En déclarant à l’issue de sa rencontre avec Angela Merkel : "J’aimerais beaucoup que les ambitions françaises et allemandes en matière d’énergie soient les mêmes", Nicolas Sarkozy confirme, s’il en était encore besoin, qu’il est un partisan convaincu du nucléaire sous toutes ses formes, tant civiles (pour la France et pour les autres) que militaires (pour la France). Un seul pays échappe à ce prurit d’exportations : l’Iran, apparemment le seul dans la pensée présidentielle à vouloir et à pouvoir détourner des technologies civiles vers des fins militaires.

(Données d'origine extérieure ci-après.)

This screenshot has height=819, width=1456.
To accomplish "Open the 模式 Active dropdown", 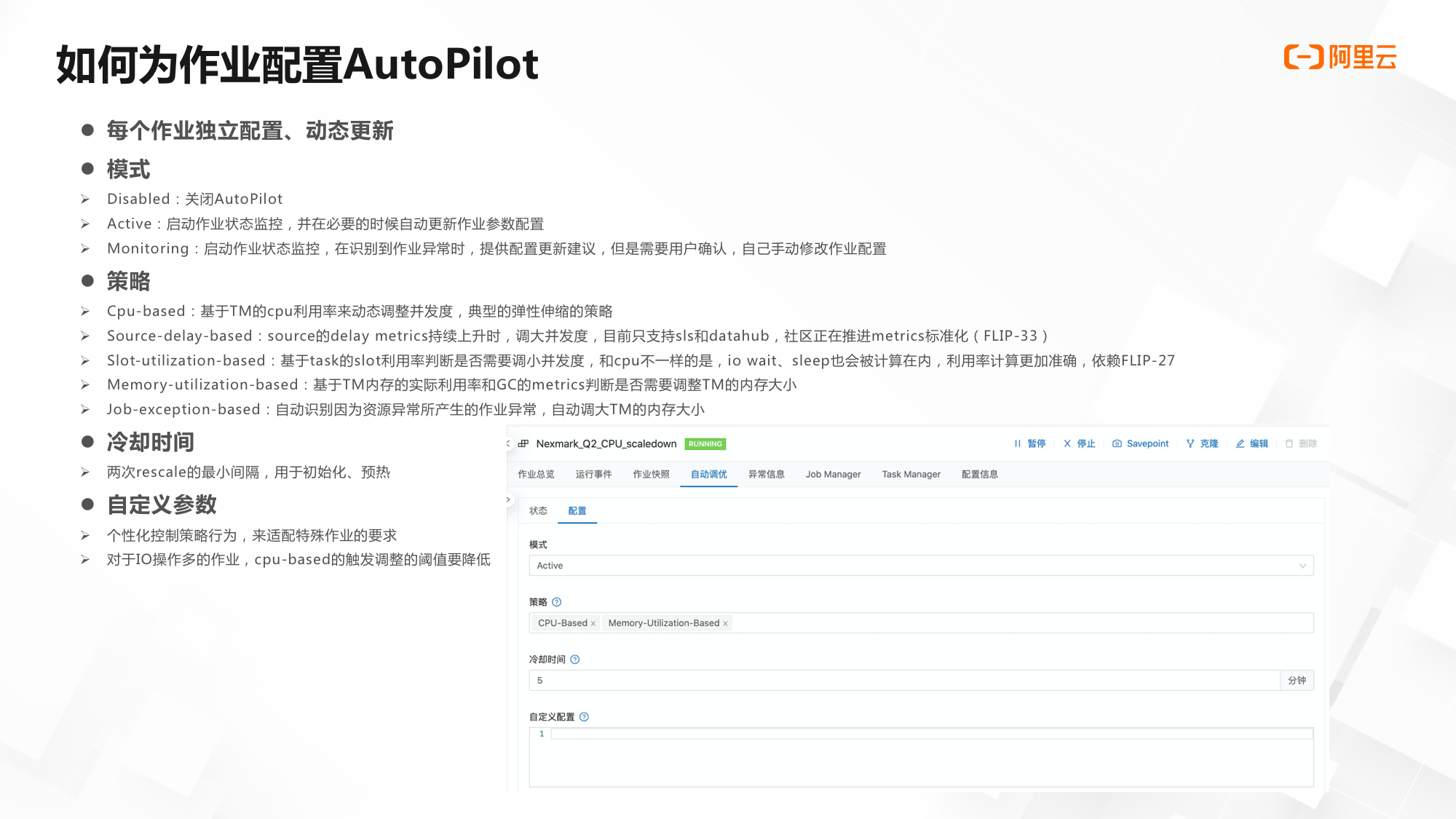I will point(921,566).
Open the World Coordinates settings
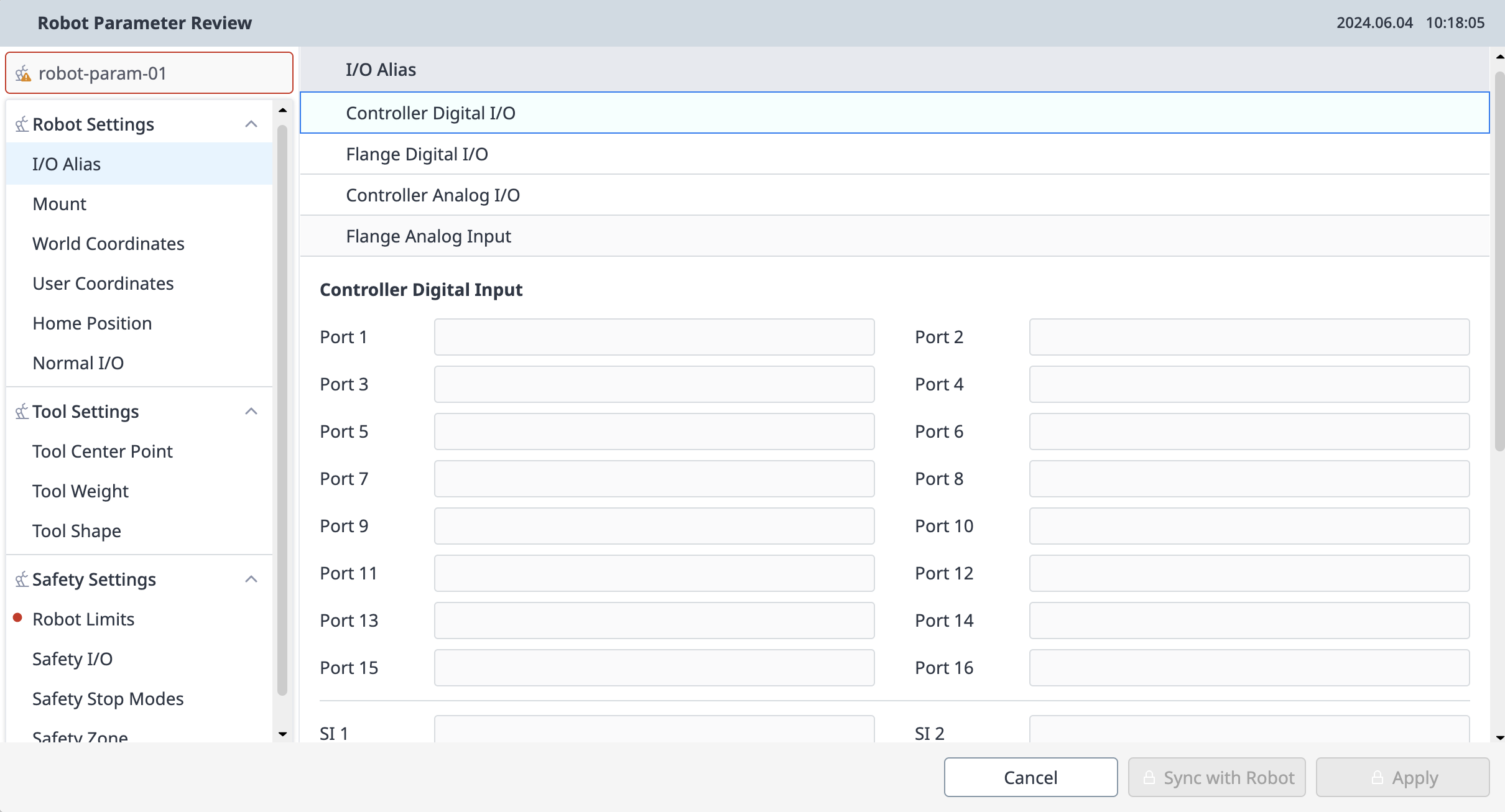 click(x=108, y=244)
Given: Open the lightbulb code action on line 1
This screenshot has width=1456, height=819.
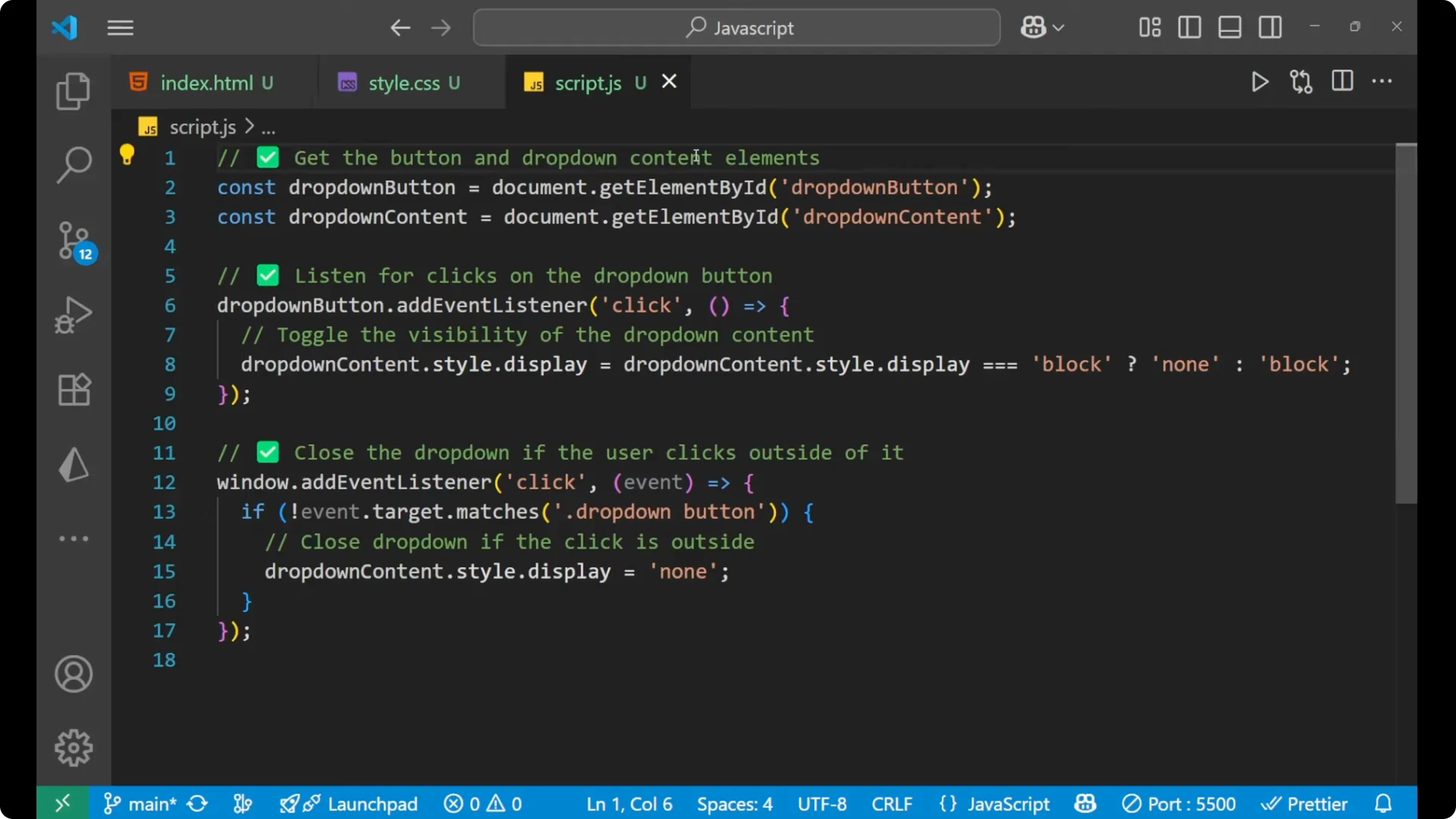Looking at the screenshot, I should coord(127,154).
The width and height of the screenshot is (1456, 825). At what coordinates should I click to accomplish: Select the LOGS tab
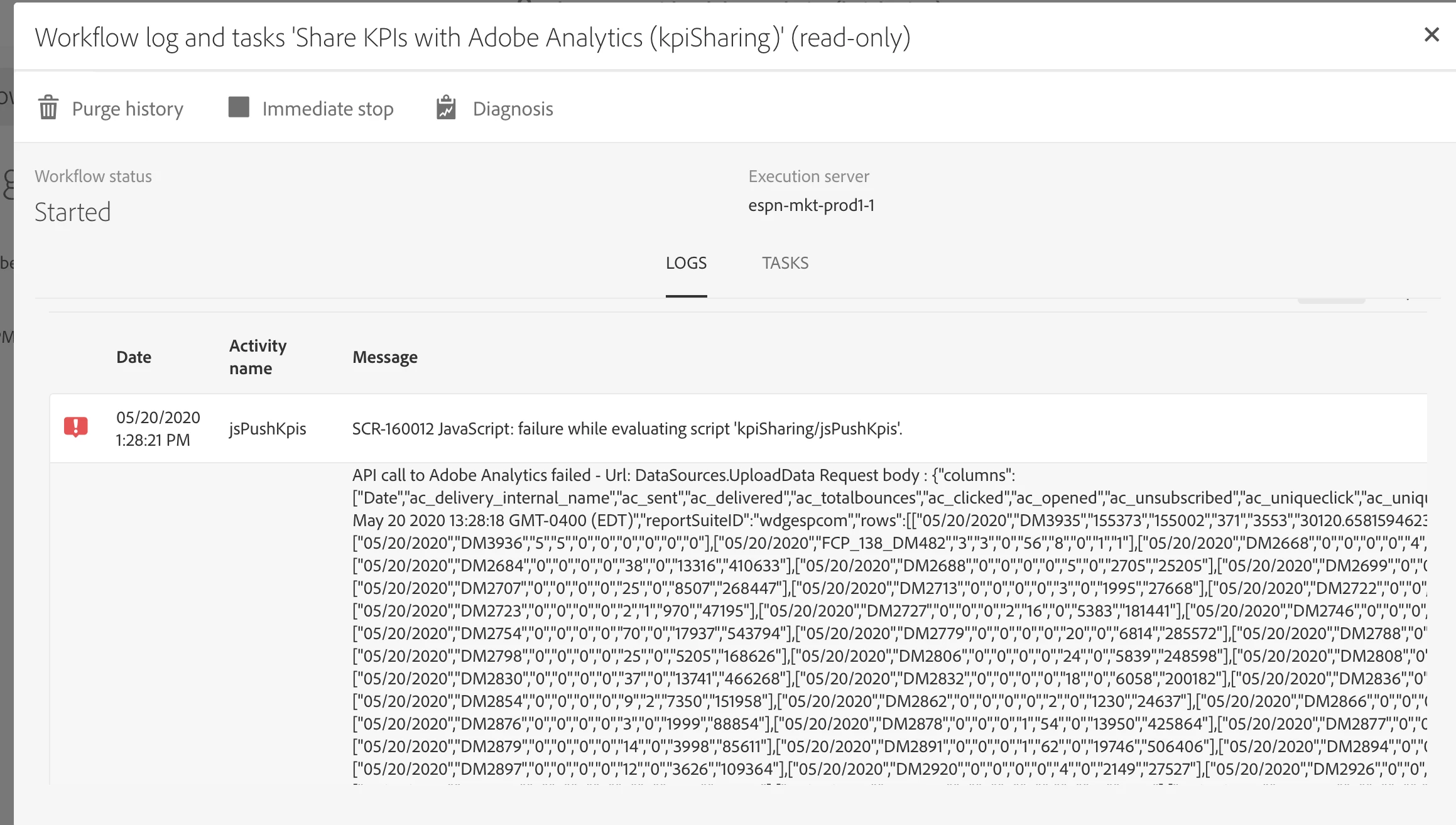coord(686,263)
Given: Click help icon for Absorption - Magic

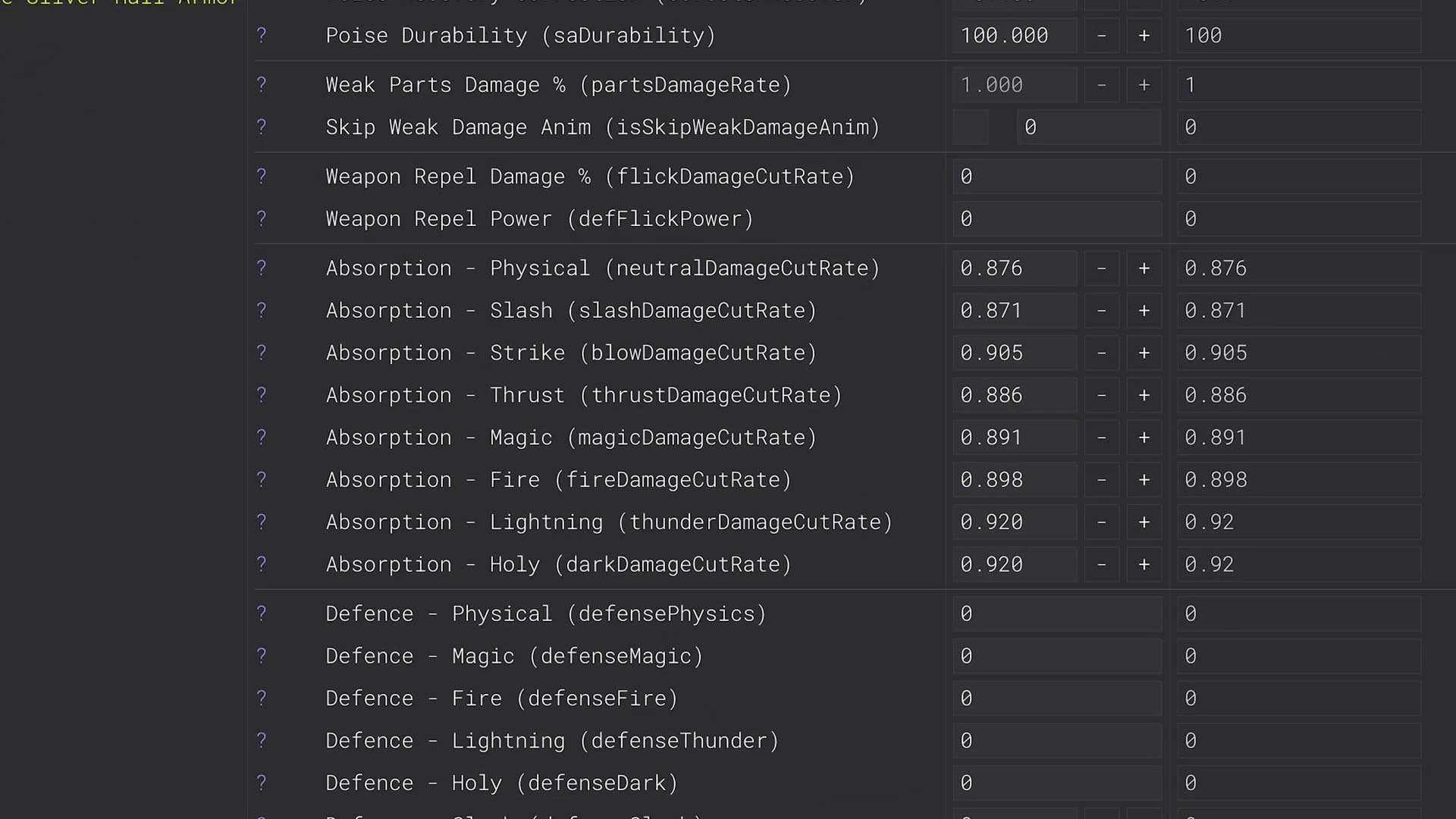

Cependant, le reproche fait à l’Allemagne d’avoir renoncé à produire de l’électricité nucléaire, quoique logique si l’Allemagne continue à vendre des centrales (via Siemens et l’EPR franco-allemand), est ambigu dans l’intention. Il peut viser deux objectifs contraires : soit obtenir que l’Allemagne revienne effectivement sur son choix et rejoigne "la France" qui a choisi, elle, le "presque-tout nucléaire" ; soit prendre prétexte de cette différence de choix pour écarter l’Allemagne d’exportations nucléaires présumées très profitables (mais aux dépens du contribuable et du consommateur français), en constituant un groupe industriel du nucléaire qui comprendrait entre autres AREVA, Alstom, Bouygues, et où l’allemand Siemens serait réduit à la portion congrue, s’il n’en était pas éliminé.
La privatisation à l’étude d’AREVA et celle d’EDF s’inscriraient dans cette stratégie industrielle qui s’efforce de mettre les intérêts d’un capital supposé national (à une époque où les capitaux ne connaissent ni patrie ni frontières...) au service des intérêts nationaux, et réciproquement, de permettre aux capitalistes français de tirer le maximum de profit des choix énergétiques et diplomatiques de la nation (c’est-à-dire de son président).
Cette stratégie fort aléatoire ne comporte qu’une seule certitude : l’aggravation des risques liés au nucléaire tant civil que militaire, et cela aussi bien au niveau international qu’au sein de l’hexagone, où l’insécurité dans les centrales et autres Installations Nucléaires de Base augmentera avec la privatisation, même partielle, des acteurs du nucléaire, donc leur soumission accrue à la logique du profit.
Pourtant, il est assez évident que "l’énergie du futur" n’est pas le nucléaire, énergie fossile condamnée à l’horizon de quelques décennies par l’épuisement du minerai d’uranium, mais bien exclusivement celle des énergies renouvelables. C’est encore plus évident à l’horizon de quelques siècles, lorsque l’humanité aura épuisé la totalité de ses ressources fossiles : il lui faudra bien vivre alors exclusivement sur des ressources renouvelables. L’Allemagne l’a compris, en adoptant récemment le plan "énergie et climat" le plus ambitieux de son histoire. Quoique converti de fraîche date au souci écologique, le président français ne semble pas l’avoir compris. Pas facile de concilier les intérêts de la planète et des générations futures avec ceux -à court terme et courte vue- de ses amis du grand capital et du lobby nucléaire.